If you receive an error message containing No trusted certificate found
, check to see if your MarkLogic app server has a value of true
for the “SSL Client Issuer Authority Validation” field. If so, verify that the list of selected “SSL Client Certificate Authorities” includes a certificate authority associated with your client certificate.
Connection options
All available connection options are shown in the table below:
Option | Description |
---|---|
--auth-type | Type of authentication to use. Possible values are BASIC , DIGEST , CLOUD , CERTIFICATE , KERBEROS , OAUTH , and SAML . |
--base-path | Path to prepend to each call to a MarkLogic REST API app server. |
--certificate-file | File path for a keystore to be used for CERTIFICATE authentication. |
--certificate-password | Password for the keystore referenced by --certificate-file . |
--connection-string | Defines a connection string as user:password@host:port/optionalDatabaseName; only usable when using DIGEST or BASIC authentication. |
--cloud-api-key | API key for authenticating with a Progress Data Cloud cluster when authentication type is CLOUD . |
--connection-type | Set to DIRECT if connections can be made directly to each host in the MarkLogic cluster. Defaults to GATEWAY . Possible values are DIRECT and GATEWAY . |
--database | Name of a database to connect if it differs from the one associated with the app server identified by --port . |
--disable-gzipped-responses | If included, responses from MarkLogic will not be gzipped. May improve performance when responses are very small. |
--host | The MarkLogic host to connect to. |
--kerberos-principal | Principal to be used with KERBEROS authentication. |
--keystore-algorithm | Algorithm of the keystore identified by --keystore-path ; defaults to SunX509 . |
--keystore-password | Password for the keystore identified by --keystore-path . |
--keystore-path | File path for a keystore for two-way SSL connections. |
--keystore-type | Type of the keystore identified by --keystore-path ; defaults to JKS . |
--oauth-token | Token to be used with OAUTH authentication. |
--password | Password when using DIGEST or BASIC authentication. |
--port | Port of the REST API app server to connect to. |
--saml-token | Token to be used with SAML authentication. |
--ssl-hostname-verifier | Hostname verification strategy when connecting via SSL. Possible values are ANY , COMMON , and STRICT . |
--ssl-protocol | SSL protocol to use when the MarkLogic app server requires an SSL connection.
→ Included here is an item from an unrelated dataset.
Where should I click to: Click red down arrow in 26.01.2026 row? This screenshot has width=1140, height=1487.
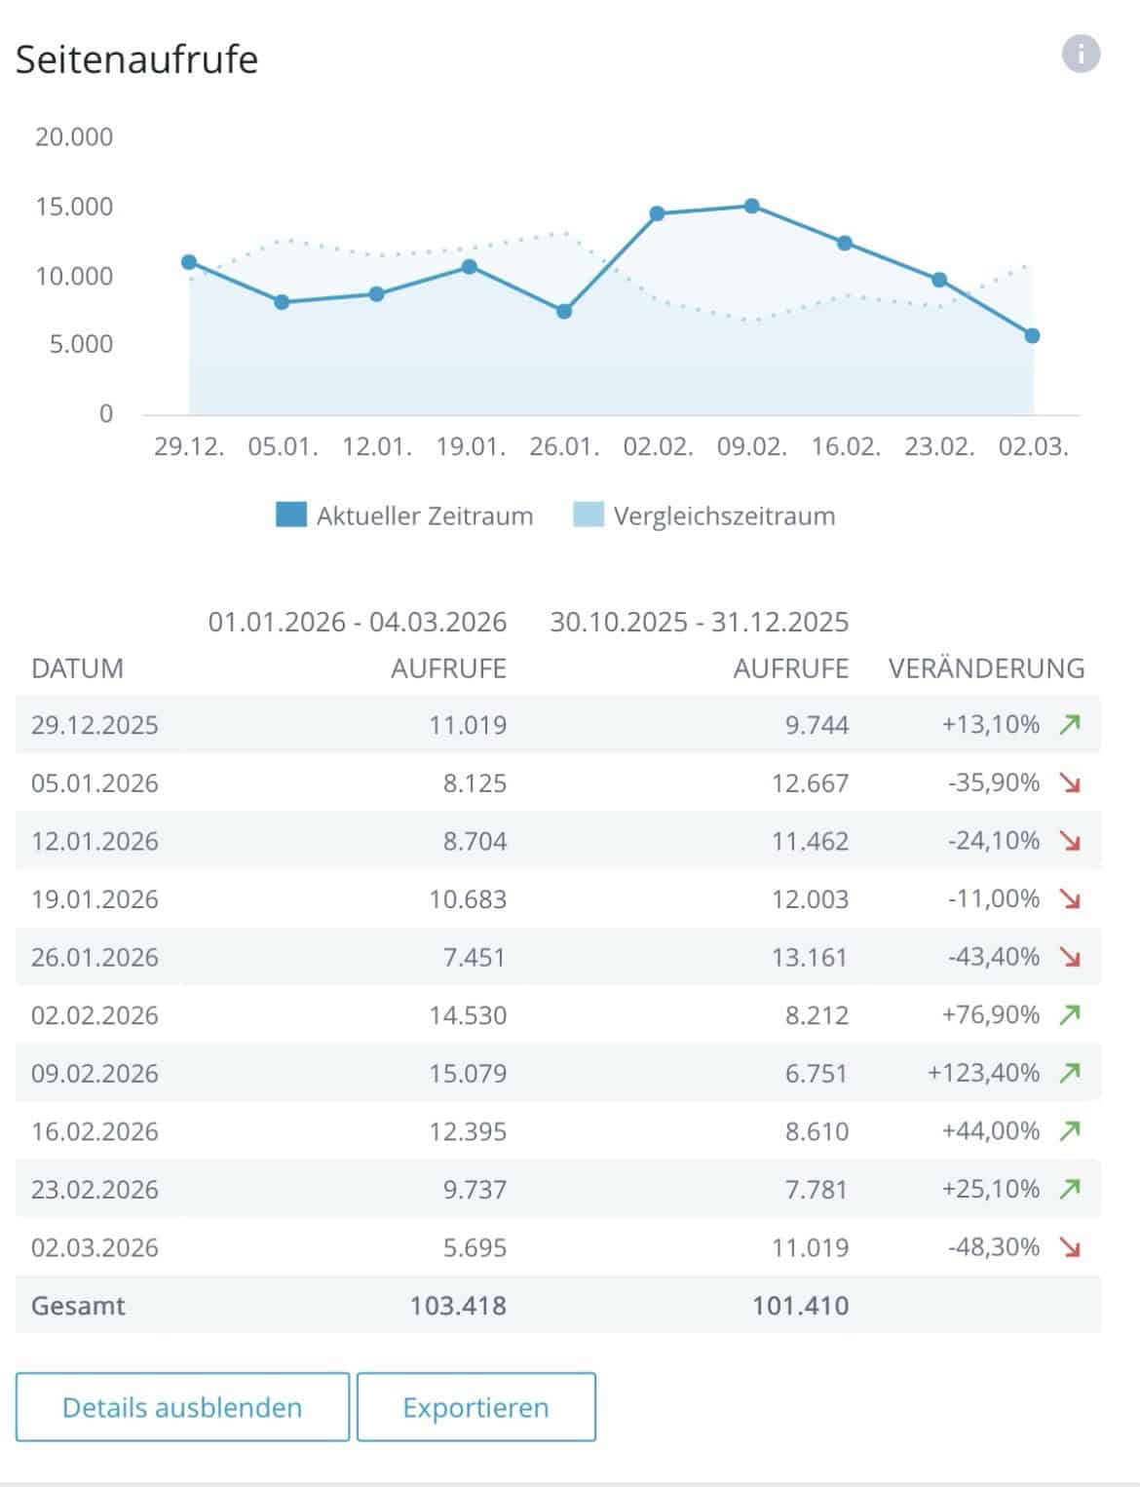click(x=1070, y=957)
If a keystore or truststore is configured, defaults to TLSv1.2 . |
--truststore-algorithm | Algorithm of the truststore identified by --truststore-path ; defaults to SunX509 . |
--truststore-password | Password for the truststore identified by --truststore-path . |
--truststore-path | File path for a truststore for establishing trust with the certificate used by the MarkLogic app server. |
--truststore-type | Type of the truststore identified by --truststore-path ; defaults to JKS . |
--username | Username when using DIGEST or BASIC authentication. |
Previewing data
The --preview
option works on every command in Flux. For example, given a set of Parquet files in a directory, you can preview an import without writing any of the data to MarkLogic:
-
./bin/flux import-parquet-files \ --path export/parquet \ --connection-string "flux-example-user:password@localhost:8004" \ --preview 10
-
bin\flux import-parquet-files ^ --path export\parquet ^ --connection-string "flux-example-user:password@localhost:8004" ^ --preview 10
The number after --preview
specifies how many records to show. You can use --preview-drop
to specify potentially verbose columns to drop from the preview. And you can use --preview-list
to see the results in a list instead of in a table:
-
./bin/flux import-parquet-files \ --connection-string "flux-example-user:password@localhost:8004" \ --path export/parquet \ --preview 10 \ --preview-drop job_title,department \ --preview-list
-
bin\flux import-parquet-files ^ --connection-string "flux-example-user:password@localhost:8004" ^ --path export\parquet ^ --preview 10 ^ --preview-drop job_title,department ^ --preview-list
Note that in the case of previewing an import, Flux will show the data as it has been read, which consists of a set of Spark rows with columns. The data is not shown as a set of documents yet, as the transformation of rows to documents occurs when the data is written to MarkLogic.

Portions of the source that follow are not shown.